====== RECORDED DATA
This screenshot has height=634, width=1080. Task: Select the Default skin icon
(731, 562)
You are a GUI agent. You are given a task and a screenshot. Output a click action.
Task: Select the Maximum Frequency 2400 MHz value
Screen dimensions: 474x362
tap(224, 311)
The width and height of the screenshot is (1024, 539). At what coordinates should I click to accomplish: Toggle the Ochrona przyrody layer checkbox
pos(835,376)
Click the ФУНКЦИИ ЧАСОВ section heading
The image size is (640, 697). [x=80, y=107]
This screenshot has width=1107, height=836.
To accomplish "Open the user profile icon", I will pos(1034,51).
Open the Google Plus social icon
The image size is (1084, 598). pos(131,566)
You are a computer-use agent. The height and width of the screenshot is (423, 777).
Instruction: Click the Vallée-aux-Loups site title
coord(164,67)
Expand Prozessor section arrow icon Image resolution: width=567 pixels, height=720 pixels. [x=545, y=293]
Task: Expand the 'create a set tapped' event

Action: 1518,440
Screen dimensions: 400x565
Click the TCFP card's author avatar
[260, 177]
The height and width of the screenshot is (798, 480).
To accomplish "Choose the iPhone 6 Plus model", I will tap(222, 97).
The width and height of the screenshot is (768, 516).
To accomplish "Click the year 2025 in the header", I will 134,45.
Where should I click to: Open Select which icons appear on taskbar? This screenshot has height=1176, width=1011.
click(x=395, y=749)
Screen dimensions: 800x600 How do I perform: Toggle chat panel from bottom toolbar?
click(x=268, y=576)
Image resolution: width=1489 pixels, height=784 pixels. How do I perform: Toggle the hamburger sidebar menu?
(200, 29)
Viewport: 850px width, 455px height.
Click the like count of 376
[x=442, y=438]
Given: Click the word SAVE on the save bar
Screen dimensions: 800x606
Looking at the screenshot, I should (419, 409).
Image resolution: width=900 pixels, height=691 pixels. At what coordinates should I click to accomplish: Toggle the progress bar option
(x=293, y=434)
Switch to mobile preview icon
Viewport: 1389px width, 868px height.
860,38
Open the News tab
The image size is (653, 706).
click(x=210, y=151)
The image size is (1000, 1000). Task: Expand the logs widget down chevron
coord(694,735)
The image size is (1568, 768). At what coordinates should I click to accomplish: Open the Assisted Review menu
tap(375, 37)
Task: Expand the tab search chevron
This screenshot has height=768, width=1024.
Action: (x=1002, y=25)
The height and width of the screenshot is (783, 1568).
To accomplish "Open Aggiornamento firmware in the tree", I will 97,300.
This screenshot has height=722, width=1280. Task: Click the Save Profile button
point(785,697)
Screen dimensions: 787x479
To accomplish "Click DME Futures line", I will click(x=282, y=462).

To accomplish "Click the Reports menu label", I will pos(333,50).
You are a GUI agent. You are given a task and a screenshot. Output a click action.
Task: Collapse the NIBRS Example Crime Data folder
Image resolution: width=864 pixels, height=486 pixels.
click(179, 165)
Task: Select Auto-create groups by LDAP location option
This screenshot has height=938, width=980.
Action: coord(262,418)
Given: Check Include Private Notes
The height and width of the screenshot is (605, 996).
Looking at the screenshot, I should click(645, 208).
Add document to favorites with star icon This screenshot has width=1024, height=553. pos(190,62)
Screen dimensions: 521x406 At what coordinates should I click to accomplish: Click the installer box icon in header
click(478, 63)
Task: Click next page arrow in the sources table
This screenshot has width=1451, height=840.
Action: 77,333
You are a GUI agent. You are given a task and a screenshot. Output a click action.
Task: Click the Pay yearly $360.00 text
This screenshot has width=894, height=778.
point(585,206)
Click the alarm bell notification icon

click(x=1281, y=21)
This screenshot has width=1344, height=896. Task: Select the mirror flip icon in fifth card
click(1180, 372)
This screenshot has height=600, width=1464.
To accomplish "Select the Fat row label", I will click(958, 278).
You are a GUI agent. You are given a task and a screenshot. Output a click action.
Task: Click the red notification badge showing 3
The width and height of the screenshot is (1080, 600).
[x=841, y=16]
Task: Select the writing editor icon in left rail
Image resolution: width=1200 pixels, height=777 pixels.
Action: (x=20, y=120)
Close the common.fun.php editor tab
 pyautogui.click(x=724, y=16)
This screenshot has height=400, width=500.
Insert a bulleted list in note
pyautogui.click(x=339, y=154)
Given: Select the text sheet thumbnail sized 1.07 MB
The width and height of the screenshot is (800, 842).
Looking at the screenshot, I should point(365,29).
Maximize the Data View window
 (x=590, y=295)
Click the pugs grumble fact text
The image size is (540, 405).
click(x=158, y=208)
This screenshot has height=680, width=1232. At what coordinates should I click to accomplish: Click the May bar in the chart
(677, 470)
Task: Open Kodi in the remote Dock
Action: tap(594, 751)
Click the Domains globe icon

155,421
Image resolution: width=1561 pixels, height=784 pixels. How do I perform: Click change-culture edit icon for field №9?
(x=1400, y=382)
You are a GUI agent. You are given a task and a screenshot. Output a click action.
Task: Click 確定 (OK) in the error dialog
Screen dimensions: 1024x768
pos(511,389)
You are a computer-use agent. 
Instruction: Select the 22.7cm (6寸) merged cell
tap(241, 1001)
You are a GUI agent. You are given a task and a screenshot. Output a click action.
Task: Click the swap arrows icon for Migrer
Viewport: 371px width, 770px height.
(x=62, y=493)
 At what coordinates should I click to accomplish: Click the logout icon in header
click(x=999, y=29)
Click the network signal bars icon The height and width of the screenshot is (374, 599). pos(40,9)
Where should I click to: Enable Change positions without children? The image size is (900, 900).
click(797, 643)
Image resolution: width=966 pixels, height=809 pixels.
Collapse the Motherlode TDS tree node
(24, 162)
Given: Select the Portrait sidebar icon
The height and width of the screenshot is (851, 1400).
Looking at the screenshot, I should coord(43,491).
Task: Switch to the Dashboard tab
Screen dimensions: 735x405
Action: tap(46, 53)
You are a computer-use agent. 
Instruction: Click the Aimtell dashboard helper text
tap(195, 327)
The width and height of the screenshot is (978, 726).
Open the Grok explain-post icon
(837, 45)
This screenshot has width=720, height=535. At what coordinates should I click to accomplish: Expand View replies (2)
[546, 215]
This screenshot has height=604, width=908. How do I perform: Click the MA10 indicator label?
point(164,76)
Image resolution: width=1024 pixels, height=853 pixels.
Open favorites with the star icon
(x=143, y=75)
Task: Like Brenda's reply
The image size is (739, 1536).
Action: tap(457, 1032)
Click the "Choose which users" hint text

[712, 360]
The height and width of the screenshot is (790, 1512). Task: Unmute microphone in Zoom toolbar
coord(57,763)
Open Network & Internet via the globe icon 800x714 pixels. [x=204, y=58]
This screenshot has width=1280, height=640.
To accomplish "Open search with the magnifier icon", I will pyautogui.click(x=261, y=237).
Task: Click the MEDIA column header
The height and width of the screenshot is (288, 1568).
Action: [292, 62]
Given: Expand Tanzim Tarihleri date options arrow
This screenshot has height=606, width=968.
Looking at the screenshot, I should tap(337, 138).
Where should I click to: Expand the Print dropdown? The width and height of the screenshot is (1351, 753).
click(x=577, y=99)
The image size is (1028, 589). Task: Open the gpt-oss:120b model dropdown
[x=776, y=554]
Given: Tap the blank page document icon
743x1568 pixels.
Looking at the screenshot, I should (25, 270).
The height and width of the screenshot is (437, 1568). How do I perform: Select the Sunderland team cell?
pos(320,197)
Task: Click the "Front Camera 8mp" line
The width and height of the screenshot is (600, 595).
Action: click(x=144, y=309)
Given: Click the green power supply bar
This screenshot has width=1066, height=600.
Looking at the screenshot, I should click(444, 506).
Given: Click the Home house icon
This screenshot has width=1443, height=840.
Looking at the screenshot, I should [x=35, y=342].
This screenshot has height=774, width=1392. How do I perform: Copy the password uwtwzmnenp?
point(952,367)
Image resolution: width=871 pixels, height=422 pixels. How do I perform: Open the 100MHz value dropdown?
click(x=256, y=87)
============
EXERCISE AIM: Up to and including the line with "The height and width of the screenshot is (798, 480).", print every line of the records from the start.

COMPLETED EXERCISE:
This screenshot has height=634, width=1080. Task: Select the Default skin icon
(731, 562)
You are a GUI agent. You are given a task and a screenshot. Output a click action.
Task: Select the Maximum Frequency 2400 MHz value
Screen dimensions: 474x362
tap(224, 311)
The width and height of the screenshot is (1024, 539). At what coordinates should I click to accomplish: Toggle the Ochrona przyrody layer checkbox
pos(835,376)
Click the ФУНКЦИИ ЧАСОВ section heading
The image size is (640, 697). [x=80, y=107]
This screenshot has width=1107, height=836.
To accomplish "Open the user profile icon", I will pos(1034,51).
Open the Google Plus social icon
The image size is (1084, 598). pos(131,566)
You are a computer-use agent. The height and width of the screenshot is (423, 777).
Instruction: Click the Vallée-aux-Loups site title
coord(164,67)
Expand Prozessor section arrow icon Image resolution: width=567 pixels, height=720 pixels. [x=545, y=293]
Task: Expand the 'create a set tapped' event

Action: 1518,440
Screen dimensions: 400x565
Click the TCFP card's author avatar
[260, 177]
The height and width of the screenshot is (798, 480).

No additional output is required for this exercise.